His voice when he spoke was quiet, childlike, and it made her shiver. "Sanity wasn't made for lost little boys."
When Logan saw Veronica's number on his caller id, for a second he thought it was all a misunderstanding. She was fine, safe, at home sick with the flu or something. He'd just misheard the prosecutor say that some guy had taken her hostage at gunpoint.
But when she didn't return his greeting and only muffled conversation came through, his heart jumped out the window. It was Agent Ben all over again, only this time the man in the car with her really was dangerous.
"Curiosity killed the cat, Veronica," he heard a familiar voice say. "Maybe you should take a lesson." He just about crashed his car.
Pulling into the nearest gas station, he jumped out of the car and ran inside. "Payphone?" he demanded, and the clerk pointed him towards the back. When it began to ring, he reluctantly took his ear from his cell phone.
"Keith Mars," the man answered.
"Mr. Mars," he replied shakily, putting a hand against the wall in front of him for support. "It's Logan Echolls. I have Veronica on my cell phone and I don't know what to do."
Keith dropped his head against the steering wheel for the second and a half he could afford without crashing. Veronica was alive and talking. He couldn't have asked for better news at that point.
"Lucky's got her and I'm listening to their conversation, but it's not telling me much," Logan continued, and he could hear the boy's fear clearer than his own.
"Where are you?" he asked, looking down at the GPS tracker. He was following the signal south, taking the highway in hopes of making up their head start. If he was right, and he probably was, Lucky was headed to Mexico. "I need to get my hands on that cell phone."
"I was on my way to your place. I'm at the Marathon just down the road."
"Well I'm about thirty-five minutes south of you, tracking her phone." Keith sighed, looking at the constantly moving dot on the screen. "I can't afford to go back, but maybe you can help from there."
"Anything," Logan breathed. "Just tell me what you want me to do."
"I need you to get to the office and be my eyes and ears from there.
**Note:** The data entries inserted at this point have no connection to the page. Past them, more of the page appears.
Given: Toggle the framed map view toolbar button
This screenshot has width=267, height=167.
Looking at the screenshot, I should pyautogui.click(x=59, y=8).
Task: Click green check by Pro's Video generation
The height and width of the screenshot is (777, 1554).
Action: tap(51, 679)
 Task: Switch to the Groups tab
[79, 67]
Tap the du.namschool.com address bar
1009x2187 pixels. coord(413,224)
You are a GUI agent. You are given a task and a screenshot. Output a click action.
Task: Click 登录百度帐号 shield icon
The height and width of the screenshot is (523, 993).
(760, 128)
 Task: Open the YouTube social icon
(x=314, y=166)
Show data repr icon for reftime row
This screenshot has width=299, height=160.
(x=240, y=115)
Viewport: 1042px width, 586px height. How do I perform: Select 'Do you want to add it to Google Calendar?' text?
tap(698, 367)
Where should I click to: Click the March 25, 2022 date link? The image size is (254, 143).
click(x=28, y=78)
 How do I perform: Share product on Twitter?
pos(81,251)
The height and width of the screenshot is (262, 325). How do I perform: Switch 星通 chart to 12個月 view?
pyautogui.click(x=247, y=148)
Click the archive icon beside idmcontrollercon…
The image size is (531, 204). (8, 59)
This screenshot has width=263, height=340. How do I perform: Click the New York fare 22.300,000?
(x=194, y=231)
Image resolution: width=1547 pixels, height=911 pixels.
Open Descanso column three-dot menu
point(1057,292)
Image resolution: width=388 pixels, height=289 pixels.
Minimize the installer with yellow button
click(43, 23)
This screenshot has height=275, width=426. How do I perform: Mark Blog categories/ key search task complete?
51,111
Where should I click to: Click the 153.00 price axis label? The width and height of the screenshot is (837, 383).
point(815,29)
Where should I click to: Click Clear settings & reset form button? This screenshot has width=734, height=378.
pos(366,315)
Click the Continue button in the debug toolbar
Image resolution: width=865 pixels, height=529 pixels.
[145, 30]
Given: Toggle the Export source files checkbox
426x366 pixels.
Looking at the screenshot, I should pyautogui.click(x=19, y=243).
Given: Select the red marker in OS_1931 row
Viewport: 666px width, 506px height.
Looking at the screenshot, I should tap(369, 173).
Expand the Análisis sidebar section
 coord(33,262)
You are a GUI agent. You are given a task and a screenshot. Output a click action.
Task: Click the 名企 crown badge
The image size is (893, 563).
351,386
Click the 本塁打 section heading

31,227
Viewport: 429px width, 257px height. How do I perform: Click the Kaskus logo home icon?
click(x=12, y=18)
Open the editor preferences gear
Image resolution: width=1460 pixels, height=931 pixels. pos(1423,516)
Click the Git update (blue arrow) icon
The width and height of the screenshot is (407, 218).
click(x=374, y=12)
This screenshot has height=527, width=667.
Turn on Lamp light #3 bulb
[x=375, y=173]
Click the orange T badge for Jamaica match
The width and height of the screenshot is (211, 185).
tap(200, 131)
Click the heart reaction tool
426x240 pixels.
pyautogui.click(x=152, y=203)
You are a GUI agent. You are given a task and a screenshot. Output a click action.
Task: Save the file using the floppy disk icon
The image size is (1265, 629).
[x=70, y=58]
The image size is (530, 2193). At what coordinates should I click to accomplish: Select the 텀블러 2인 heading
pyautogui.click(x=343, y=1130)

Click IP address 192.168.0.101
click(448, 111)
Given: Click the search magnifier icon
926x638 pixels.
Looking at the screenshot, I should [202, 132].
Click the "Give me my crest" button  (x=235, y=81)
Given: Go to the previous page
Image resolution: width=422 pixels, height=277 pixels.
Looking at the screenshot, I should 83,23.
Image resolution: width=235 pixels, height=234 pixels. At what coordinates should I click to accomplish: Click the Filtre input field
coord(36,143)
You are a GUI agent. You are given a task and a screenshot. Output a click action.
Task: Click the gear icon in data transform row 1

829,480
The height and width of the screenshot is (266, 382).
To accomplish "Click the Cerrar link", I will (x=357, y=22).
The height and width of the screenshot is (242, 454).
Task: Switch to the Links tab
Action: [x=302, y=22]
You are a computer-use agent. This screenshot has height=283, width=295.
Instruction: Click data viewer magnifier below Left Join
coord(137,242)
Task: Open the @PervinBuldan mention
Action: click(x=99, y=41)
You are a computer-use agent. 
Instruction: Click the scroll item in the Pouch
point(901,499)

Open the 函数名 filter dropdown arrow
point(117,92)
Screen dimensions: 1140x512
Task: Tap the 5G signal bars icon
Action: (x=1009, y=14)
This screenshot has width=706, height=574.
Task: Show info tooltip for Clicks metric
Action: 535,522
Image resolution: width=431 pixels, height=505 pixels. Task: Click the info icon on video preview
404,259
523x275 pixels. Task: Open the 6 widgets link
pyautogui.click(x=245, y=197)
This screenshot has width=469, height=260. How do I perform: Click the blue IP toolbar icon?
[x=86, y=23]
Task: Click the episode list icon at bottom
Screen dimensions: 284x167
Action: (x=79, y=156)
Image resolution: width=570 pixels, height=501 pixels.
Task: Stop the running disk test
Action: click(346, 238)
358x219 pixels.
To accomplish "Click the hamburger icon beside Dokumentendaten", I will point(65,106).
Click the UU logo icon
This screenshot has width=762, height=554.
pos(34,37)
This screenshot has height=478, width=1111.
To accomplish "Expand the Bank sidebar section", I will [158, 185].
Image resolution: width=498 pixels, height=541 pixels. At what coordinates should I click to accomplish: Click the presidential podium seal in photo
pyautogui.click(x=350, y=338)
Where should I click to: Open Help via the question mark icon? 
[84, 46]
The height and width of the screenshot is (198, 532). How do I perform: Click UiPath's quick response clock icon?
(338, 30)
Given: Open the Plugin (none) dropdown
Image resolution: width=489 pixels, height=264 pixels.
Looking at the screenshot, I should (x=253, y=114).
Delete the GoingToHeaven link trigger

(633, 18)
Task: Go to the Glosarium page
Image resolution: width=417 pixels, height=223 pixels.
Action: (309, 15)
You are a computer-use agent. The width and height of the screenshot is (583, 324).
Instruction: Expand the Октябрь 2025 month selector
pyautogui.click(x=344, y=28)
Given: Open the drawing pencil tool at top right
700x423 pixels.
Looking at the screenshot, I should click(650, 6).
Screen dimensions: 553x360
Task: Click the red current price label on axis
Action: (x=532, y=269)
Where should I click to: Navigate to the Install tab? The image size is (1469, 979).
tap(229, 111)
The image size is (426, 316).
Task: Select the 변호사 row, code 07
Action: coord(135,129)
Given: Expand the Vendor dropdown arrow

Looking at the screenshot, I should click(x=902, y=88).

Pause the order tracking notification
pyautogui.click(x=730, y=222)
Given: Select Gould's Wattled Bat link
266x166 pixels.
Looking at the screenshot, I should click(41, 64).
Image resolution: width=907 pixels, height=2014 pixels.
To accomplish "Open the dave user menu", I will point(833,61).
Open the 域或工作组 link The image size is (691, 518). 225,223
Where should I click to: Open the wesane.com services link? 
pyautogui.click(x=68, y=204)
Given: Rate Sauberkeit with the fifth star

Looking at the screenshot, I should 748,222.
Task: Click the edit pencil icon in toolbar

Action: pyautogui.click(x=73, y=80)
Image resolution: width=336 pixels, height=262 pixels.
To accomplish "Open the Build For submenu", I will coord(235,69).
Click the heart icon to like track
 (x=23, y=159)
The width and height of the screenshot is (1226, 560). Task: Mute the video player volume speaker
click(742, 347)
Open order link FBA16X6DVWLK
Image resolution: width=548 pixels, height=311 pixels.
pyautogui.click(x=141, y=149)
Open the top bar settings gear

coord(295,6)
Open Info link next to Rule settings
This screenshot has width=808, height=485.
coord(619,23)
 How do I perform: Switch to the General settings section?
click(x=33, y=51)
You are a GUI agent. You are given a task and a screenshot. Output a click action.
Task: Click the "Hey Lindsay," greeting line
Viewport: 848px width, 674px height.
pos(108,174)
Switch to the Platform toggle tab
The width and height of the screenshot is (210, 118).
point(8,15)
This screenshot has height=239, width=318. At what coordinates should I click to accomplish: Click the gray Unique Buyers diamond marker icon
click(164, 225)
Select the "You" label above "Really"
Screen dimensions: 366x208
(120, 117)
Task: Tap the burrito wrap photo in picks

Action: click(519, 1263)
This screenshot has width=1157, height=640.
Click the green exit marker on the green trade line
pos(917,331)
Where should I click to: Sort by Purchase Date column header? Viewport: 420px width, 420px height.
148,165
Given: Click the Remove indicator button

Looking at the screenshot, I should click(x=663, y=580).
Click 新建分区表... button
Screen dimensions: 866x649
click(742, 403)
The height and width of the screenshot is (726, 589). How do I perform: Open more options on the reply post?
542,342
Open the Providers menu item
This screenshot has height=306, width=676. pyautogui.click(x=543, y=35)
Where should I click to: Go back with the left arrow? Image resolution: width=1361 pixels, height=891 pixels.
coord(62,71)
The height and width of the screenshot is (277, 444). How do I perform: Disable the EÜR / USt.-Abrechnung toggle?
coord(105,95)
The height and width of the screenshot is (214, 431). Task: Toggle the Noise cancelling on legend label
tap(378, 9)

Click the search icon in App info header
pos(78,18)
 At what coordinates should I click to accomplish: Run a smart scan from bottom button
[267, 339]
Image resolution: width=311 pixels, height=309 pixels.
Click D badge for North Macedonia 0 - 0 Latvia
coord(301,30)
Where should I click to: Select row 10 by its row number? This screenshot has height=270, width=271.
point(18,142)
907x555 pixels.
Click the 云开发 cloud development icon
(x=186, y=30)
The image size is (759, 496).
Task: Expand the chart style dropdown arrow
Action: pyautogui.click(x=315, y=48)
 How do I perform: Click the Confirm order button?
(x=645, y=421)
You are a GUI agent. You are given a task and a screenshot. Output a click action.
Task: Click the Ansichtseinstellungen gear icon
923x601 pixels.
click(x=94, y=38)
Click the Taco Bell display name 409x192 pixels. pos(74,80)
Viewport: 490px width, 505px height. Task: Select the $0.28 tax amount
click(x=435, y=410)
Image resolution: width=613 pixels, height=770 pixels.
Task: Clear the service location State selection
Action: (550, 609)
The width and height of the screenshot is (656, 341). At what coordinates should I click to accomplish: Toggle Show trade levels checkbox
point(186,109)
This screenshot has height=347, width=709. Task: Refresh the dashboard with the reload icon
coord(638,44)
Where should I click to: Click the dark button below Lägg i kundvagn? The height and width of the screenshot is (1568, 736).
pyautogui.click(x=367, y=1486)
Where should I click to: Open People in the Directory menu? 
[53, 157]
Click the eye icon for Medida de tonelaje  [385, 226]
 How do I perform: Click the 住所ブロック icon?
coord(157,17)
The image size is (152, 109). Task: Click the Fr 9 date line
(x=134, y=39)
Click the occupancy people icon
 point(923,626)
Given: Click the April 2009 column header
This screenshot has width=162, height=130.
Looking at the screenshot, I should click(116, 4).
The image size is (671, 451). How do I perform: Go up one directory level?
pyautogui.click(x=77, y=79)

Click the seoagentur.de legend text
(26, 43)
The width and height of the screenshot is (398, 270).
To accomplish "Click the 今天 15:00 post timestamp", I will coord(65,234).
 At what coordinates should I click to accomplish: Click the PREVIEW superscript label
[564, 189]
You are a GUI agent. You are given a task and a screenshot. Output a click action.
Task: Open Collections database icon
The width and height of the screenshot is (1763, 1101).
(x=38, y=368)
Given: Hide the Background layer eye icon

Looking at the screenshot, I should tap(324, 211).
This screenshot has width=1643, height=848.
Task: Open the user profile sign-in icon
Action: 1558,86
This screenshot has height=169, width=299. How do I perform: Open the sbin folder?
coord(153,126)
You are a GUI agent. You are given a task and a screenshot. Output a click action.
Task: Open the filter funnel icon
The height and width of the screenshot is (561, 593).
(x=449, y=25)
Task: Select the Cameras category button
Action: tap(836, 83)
There's a loose board on the window ledge to the left of the door. You'll find a key underneath."
He chuckled. Sounded like Veronica.
"Dag nabbit!" He looked up at her oh-so-ladylike expletive as she rifled through her purse. "I can't seem to find my keys. Do you think I left them at your place?"
"It's possible," he smiled, caught in a memory. "In fact, I'm betting they're imbedded somewhere deep in the couch."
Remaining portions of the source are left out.